PRISMS-PF Website
Code repository
User manual (with installation instructions)
User registration link
User forum
Training slides/exercises
PFHub phase-field community
PRISMS-PF is a powerful, massively parallel finite element code for conducting phase field and other related simulations of microstructural evolution. The phase field method is commonly used for predicting the evolution if microstructures under a wide range of conditions and material systems. PRISMS-PF provides a simple interface for solving customizable systems of partial differential equations of the type commonly found in phase field models, and has 24 pre-built application modules, including for precipitate evolution, grain growth, and solidification.
With PRISMS-PF, you have access to adaptive meshing and parallelization with near-ideal scaling for over a thousand processors. Moreover, the matrix-free framework from the deal.II library allows much larger than simulations than typical finite element programs – PRISMS-PF has been used for simulations with over one billion degrees of freedom. PRISMS-PF also provides performance competitive with or exceeding single-purpose codes. For example, even without enabling the mesh adaptivity features in PRISMS-PF, it has been demonstrated to be over 6x faster than an equivalent finite difference code.

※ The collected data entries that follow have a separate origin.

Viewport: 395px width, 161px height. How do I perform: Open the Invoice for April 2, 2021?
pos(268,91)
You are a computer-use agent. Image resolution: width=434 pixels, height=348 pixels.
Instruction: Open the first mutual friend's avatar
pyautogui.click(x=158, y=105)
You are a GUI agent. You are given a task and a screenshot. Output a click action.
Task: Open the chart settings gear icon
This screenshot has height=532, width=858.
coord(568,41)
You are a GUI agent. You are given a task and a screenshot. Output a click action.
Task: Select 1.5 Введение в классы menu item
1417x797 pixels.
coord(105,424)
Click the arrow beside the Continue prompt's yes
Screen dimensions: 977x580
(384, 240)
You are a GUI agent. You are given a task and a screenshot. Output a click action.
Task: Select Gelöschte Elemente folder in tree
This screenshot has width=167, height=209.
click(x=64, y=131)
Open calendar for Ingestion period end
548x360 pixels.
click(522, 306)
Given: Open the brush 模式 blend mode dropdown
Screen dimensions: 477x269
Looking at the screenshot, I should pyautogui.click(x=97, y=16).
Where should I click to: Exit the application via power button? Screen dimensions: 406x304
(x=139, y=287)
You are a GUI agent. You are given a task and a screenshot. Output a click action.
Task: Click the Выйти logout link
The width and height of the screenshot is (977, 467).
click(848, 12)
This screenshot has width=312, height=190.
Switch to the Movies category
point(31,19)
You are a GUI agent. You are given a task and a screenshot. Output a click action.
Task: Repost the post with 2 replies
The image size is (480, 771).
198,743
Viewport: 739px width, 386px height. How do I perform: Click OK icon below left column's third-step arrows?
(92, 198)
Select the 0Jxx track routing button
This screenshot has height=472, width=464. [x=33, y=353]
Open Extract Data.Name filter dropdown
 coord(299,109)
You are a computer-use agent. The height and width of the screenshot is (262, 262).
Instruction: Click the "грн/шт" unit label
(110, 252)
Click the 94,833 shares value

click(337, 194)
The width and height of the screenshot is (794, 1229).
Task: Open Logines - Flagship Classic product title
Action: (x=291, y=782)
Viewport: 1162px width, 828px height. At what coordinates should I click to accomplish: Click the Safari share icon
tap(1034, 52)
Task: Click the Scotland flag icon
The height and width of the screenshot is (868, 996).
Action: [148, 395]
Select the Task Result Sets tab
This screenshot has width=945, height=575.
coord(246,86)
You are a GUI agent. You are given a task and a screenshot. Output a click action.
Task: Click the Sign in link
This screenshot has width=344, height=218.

This code is developed by the PRedictive Integrated Structural Materials Science (PRISMS) Center at University of Michigan which is supported by the U.S. Department of Energy (DOE), Office of Basic Energy Sciences, Division of Materials Sciences and Engineering under Award #DE-SC0008637.
Please cite the following reference when discussing PRISMS-PF in a publication:
S. DeWitt, S. Rudraraju, D. Montiel, W.B. Andrews, and K. Thornton. PRISMS-PF: A general framework for phase-field modeling with a matrix-free finite element method. npj Computuational Materials 6, 29 (2020).
If additionally you would like to cite a specific release of PRISMS-PF, please use the following format:
PRISMS-PF, v2.4.0 (2024). Available from https://github.com/prisms-center/phaseField. DOI: 10.5281/zenodo.14026472.
For DOI information for other releases, please refer to this site.
For detailed instructions on how to download and use PRISMS-PF, please consult the PRISMS-PF User Manual. A (very) abbreviated version of the instructions is given below.
Install CMake, p4est, and deal.II (version 9.6 recommended).
Clone the PRISMS-PF GitHub repository and navigate its folder.
git clone https://github.com/prisms-center/phaseField.git
cd phaseField
Configure and compile the main library.
cmake . && make -j <nprocs>
here <nprocs>
denotes the number of threads you want to use to compile the library.
Please refer to the Running a PRISMS-PF Example App for full details including instructions for visualization of the results.
Examples of various phase field models are located under the applications directory. The easiest way to get started on the code is to run the example apps in this folder.
The example apps are intended to serve as (1) Demonstration of the capabilities of this library, (2) Provide a framework for further development of specialized/advanced applications by users.
Entering the following commands will run one of the pre-built example applications (the Cahn-Hilliard spinodal decomposition application in this case):
cd applications/cahnHilliard
cmake .
make -j <nprocs>
This will generate two executable files: main
and main-debug
. Debug and release are compiler configurations. Debug mode is slower, but contains less optimiziations and more meaningful error messages. This makes it ideal for application/model code development. Release mode has less "safety features" and meaningful error messages, with more optimizations (faster runtime).
Debug execution (serial runs):
$ ./main-debug
Release execution (parallel runs):
$ mpirun -np <nprocs> ./main
Output of the primal fields fields is in standard vtk format (parallel:.pvtu, serial:.vtu files) which can be visualized with the following open source applications:
This version of the code, v2.4, contains moderate changes from v2.3. It was released in November 2024. See version_changes.md for details.
GNU Lesser General Public License (LGPL). Please see the file LICENSE for details.